Google bashes Apple's ad policies while promising to end cross-app tracking
What you need to know
- Google announced its new Privacy Sandbox initiative, which will update Google's ad policies over the next two years.
- Google claims its Sandbox will limit 3rd-party user data and covert data collection while still offering targeted ads.
- The statement suggested that other platforms like iOS have had an "ineffective" approach by prioritizing blanket privacy at the expense of advertisers.
- Google recently received regulatory approval in the UK for this initiative.
Just a few days after receiving UK regulatory approval for its new initiative, Google officially announced its new Privacy Sandbox for Android on Wednesday. It's a "multi-year initiative" that will "limit sharing of user data with third parties and operate without cross-app identifiers, including advertising ID."
Essentially, Google wants eliminate "covert data collection" and secret ad profiles of its Android customers, while still offering targeted advertising so free apps remain profitable. According to Google, the new mobile privacy push threatens to derail the entire Play Store system, where "over 90% of the apps" are free.
In a completely unsubtle reference to Apple, Google noted how "other platforms have taken a different approach to ads privacy, bluntly restricting existing technologies used by developers and advertisers" and claims this approach is "ineffective."

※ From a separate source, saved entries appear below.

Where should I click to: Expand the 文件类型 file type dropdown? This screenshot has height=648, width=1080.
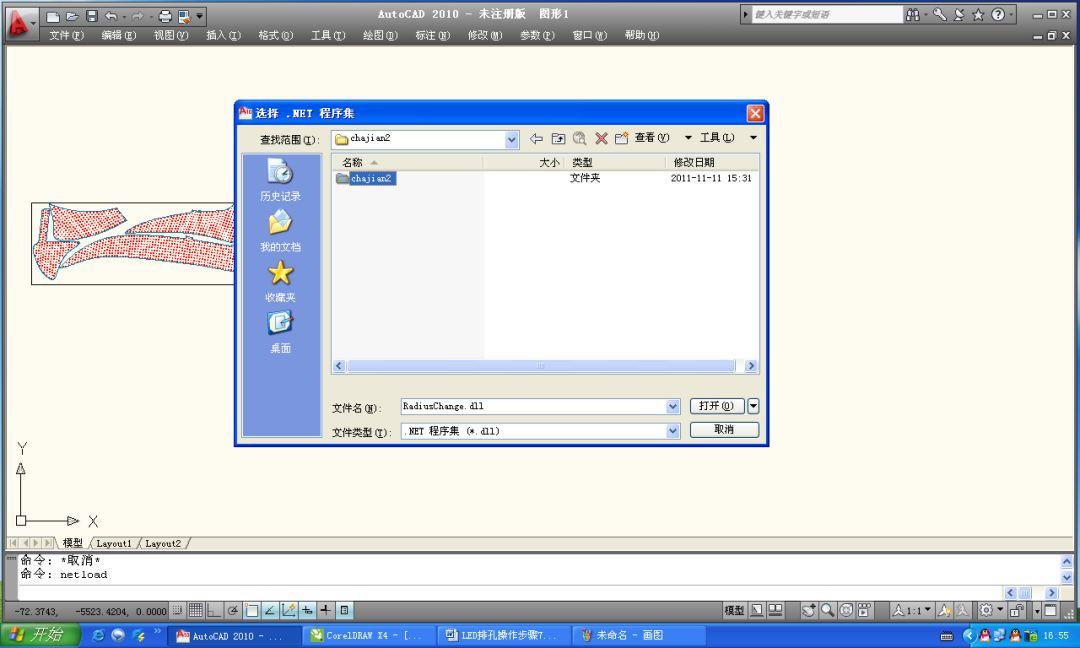click(673, 431)
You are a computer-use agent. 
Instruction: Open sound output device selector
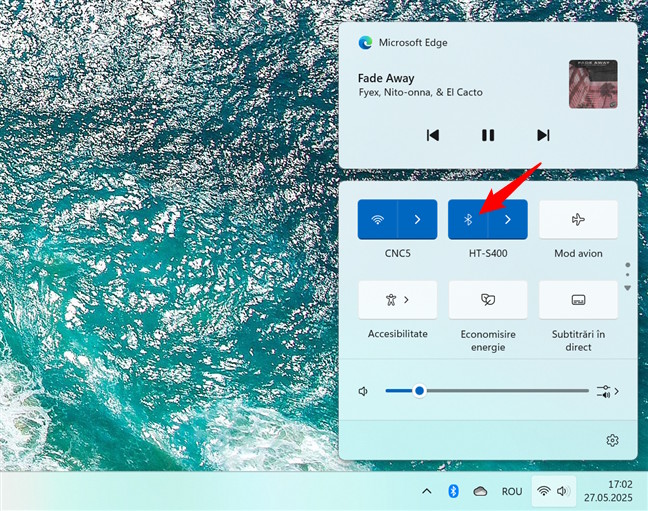coord(607,391)
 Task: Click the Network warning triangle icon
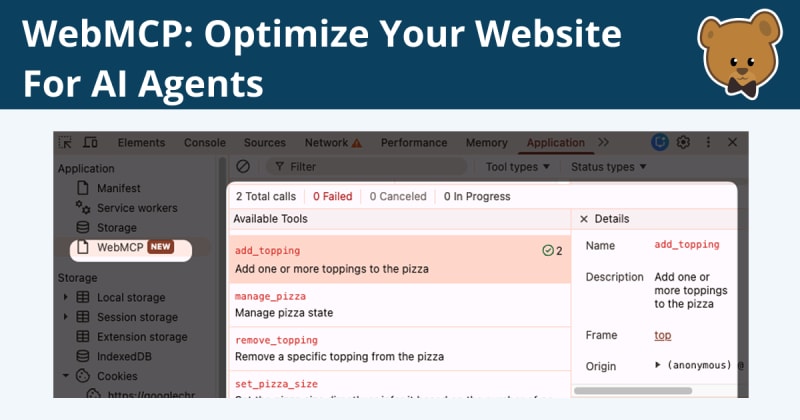(357, 143)
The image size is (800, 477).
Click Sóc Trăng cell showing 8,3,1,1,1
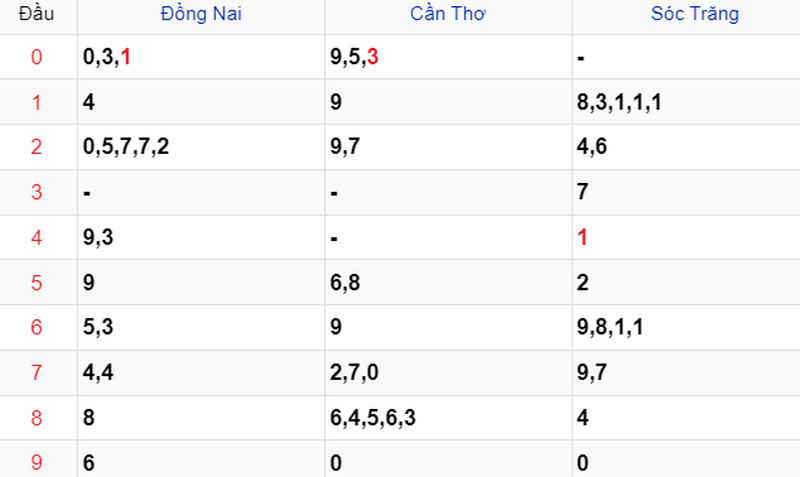pyautogui.click(x=686, y=102)
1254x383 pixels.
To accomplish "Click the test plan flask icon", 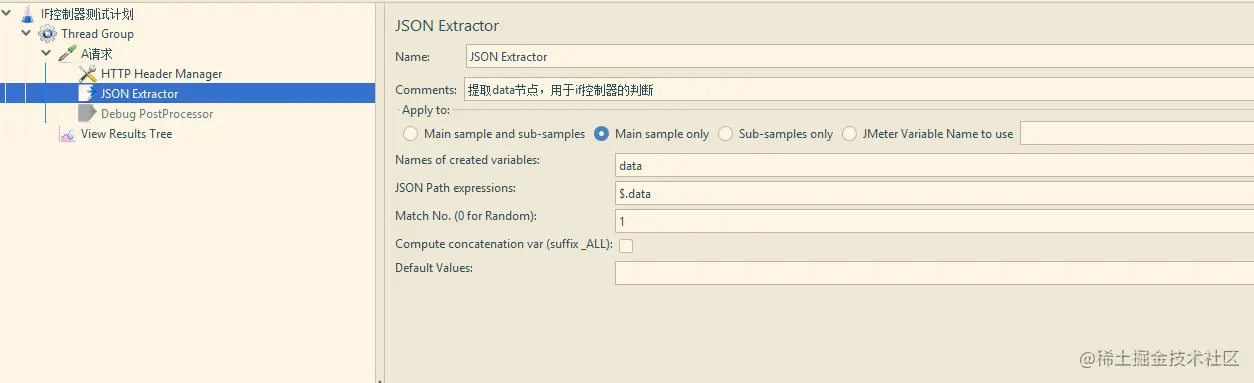I will 27,14.
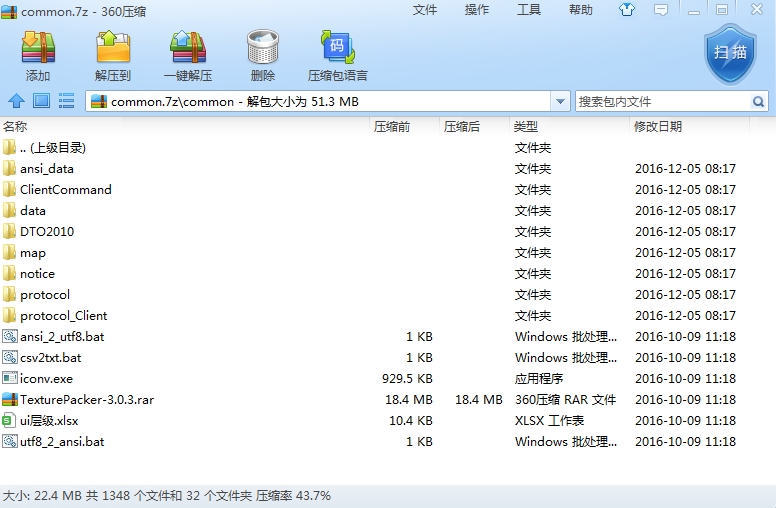Switch to the list view icon
This screenshot has width=776, height=508.
(67, 101)
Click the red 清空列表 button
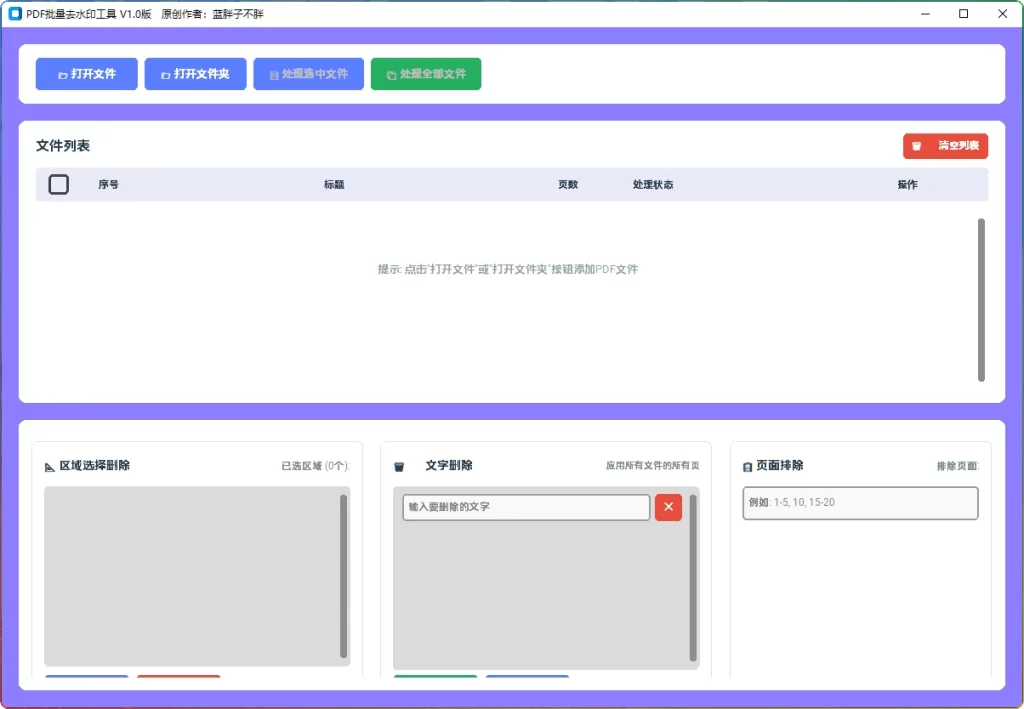The width and height of the screenshot is (1024, 709). coord(945,145)
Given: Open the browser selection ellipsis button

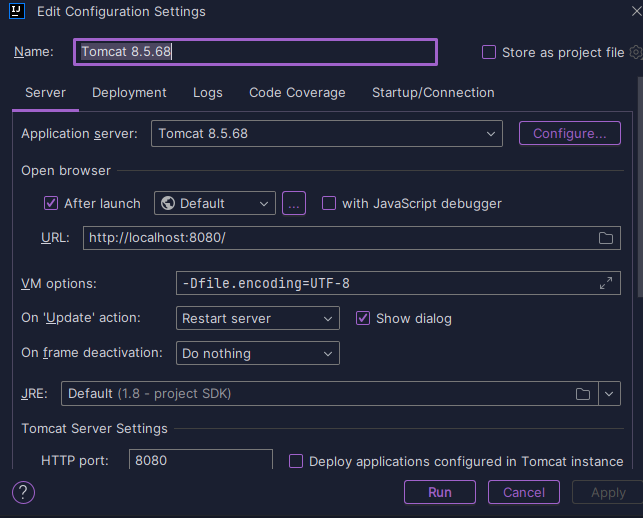Looking at the screenshot, I should coord(294,203).
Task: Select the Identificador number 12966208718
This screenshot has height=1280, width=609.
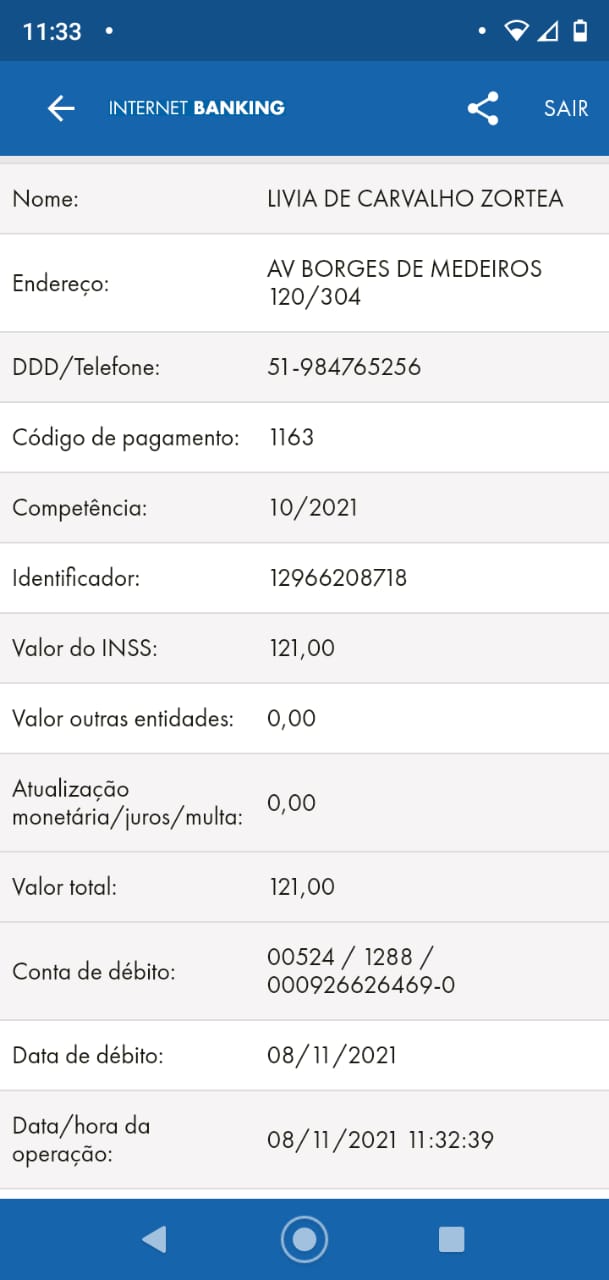Action: tap(338, 578)
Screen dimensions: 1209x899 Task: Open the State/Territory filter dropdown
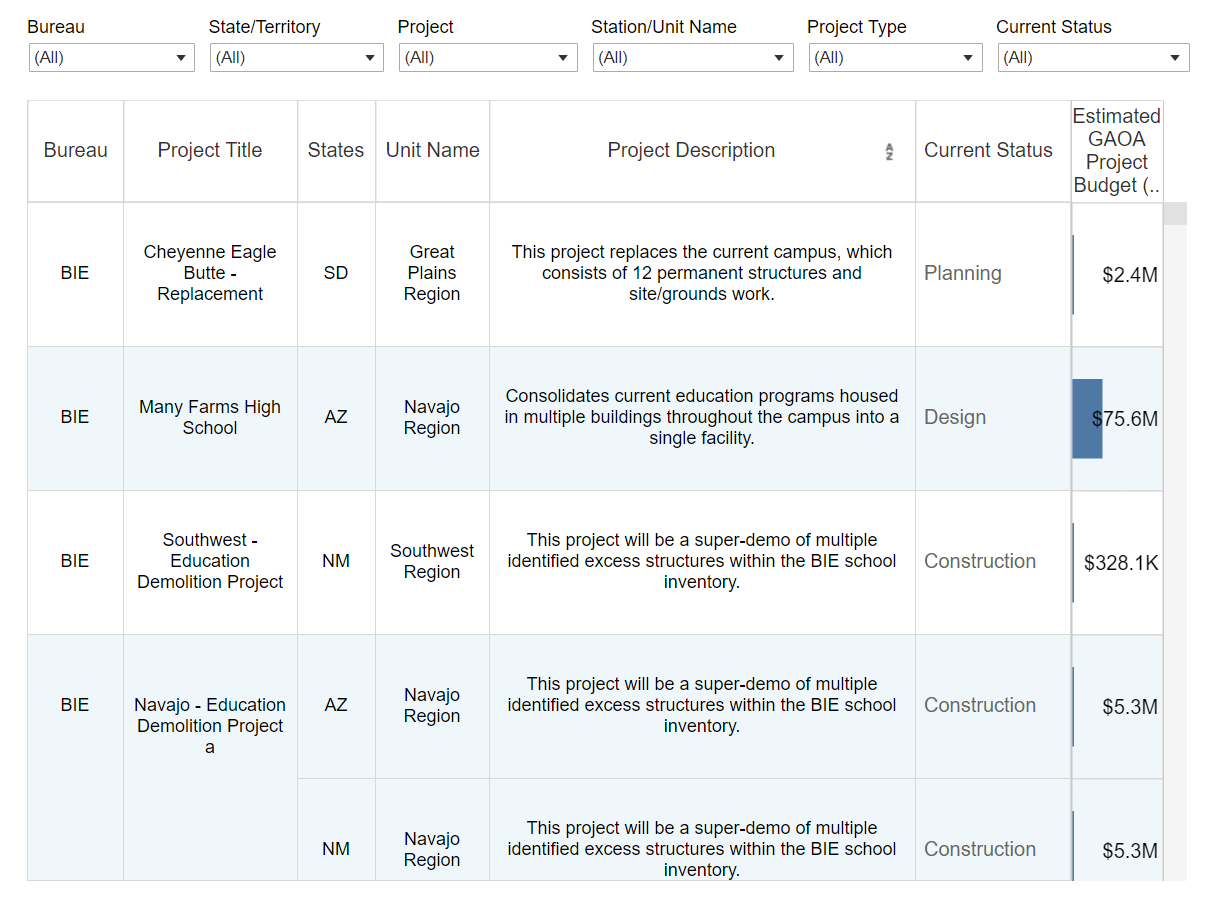296,57
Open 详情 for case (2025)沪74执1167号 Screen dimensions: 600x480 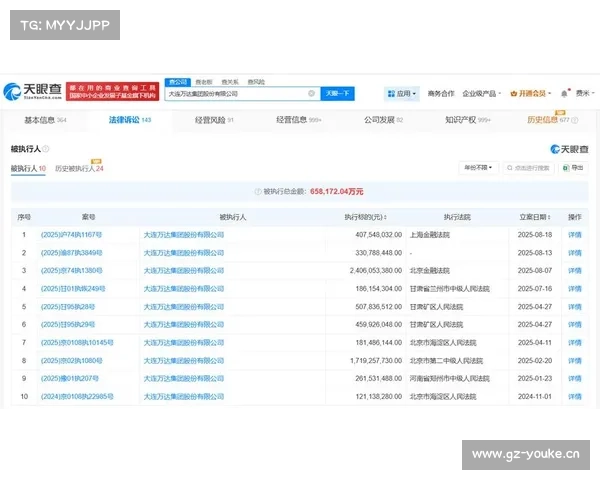(x=574, y=235)

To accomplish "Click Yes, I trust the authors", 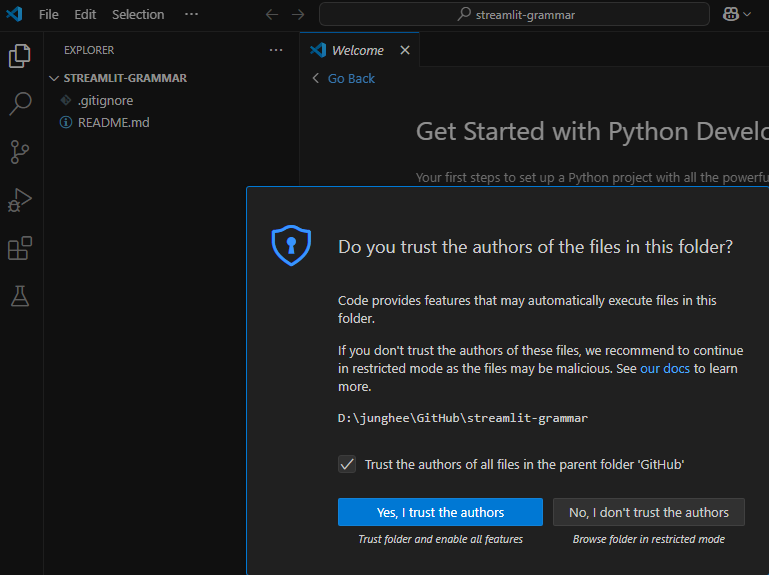I will (x=440, y=512).
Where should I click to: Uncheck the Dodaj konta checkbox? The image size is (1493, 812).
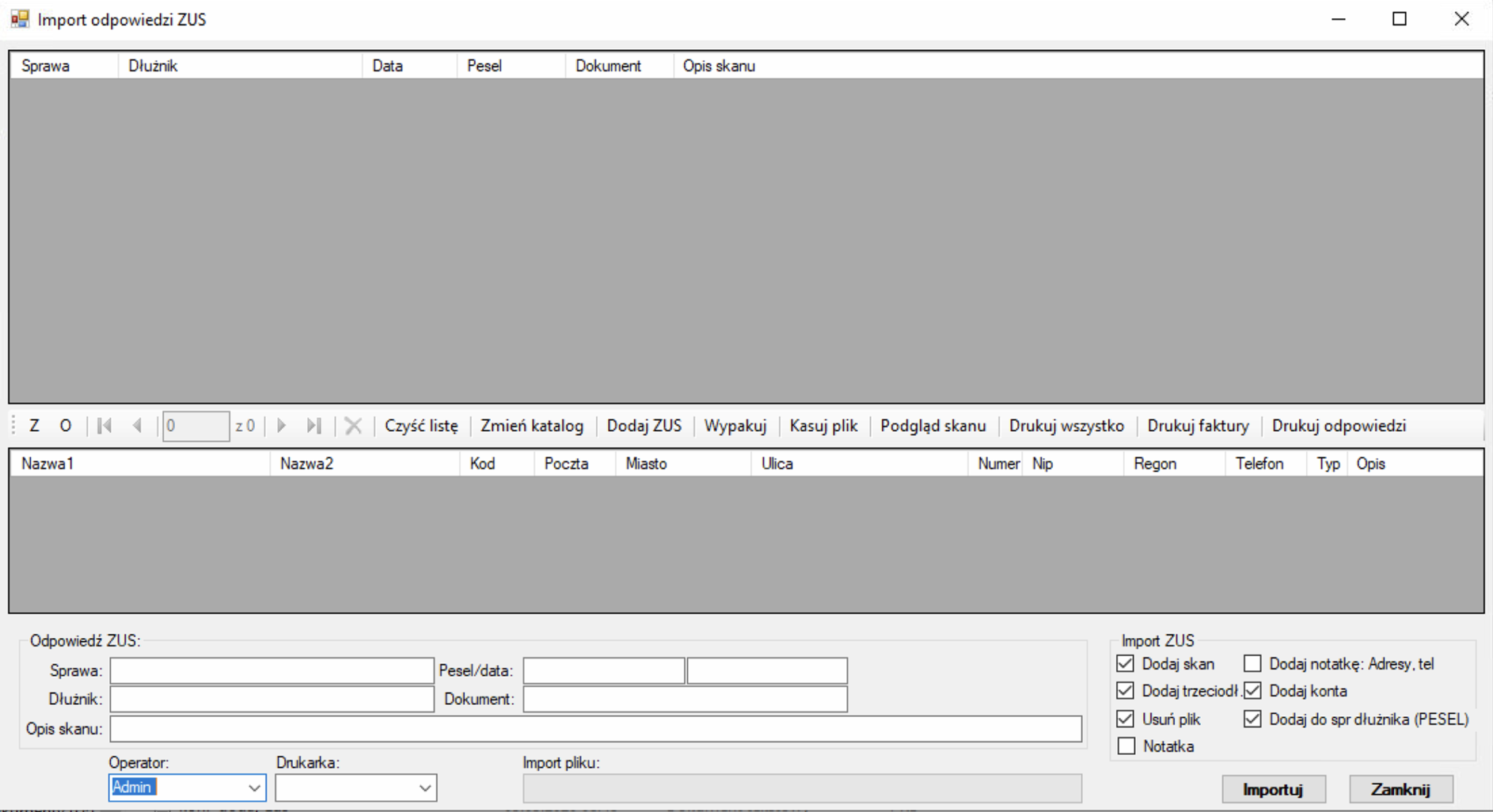(1252, 691)
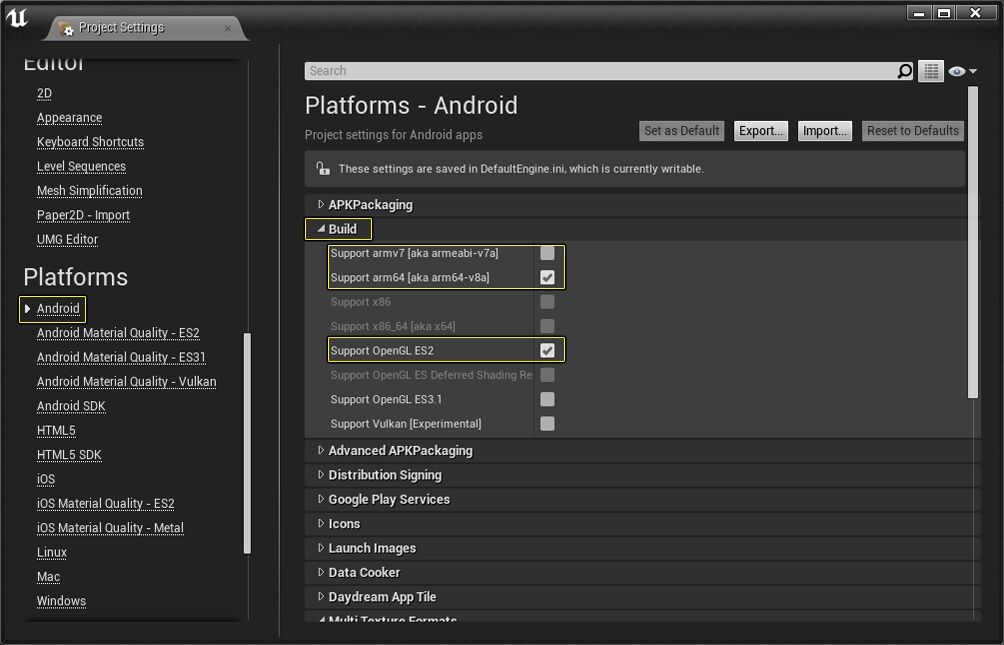Screen dimensions: 1004x645
Task: Click the Export... button
Action: pos(761,131)
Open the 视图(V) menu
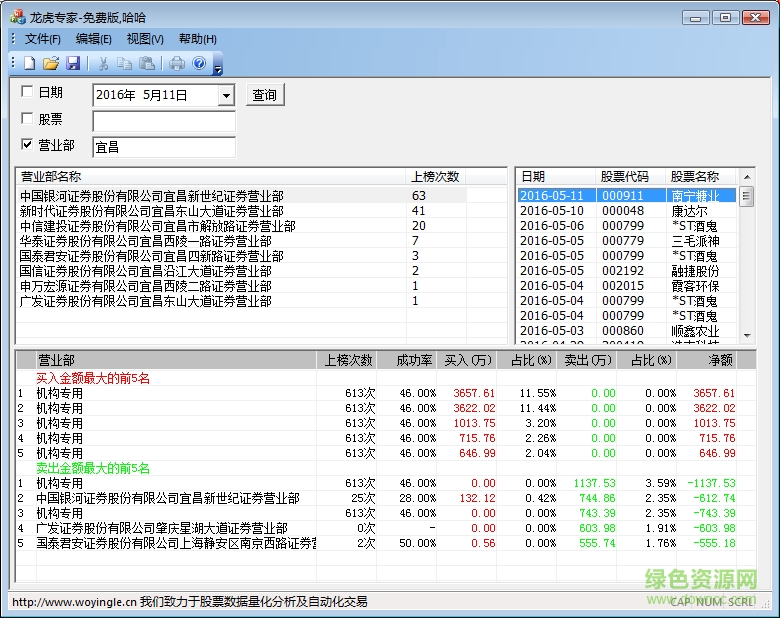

Referencing a blog post written by former Apple employees claiming Apple's App Tracking Transparency doesn't actually prevent third-party tracking connection attempts, Google suggests its privacy approach will be better.
Google has pushed various solutions for this problem, including the cookie-replacing FLoC ads and its Topics API. But following advertisers' negative reaction to FLoC, Google plans to use Privacy Sandbox to regularly float its new ideas directly to advertisers and solicit feedback, avoiding another public failure.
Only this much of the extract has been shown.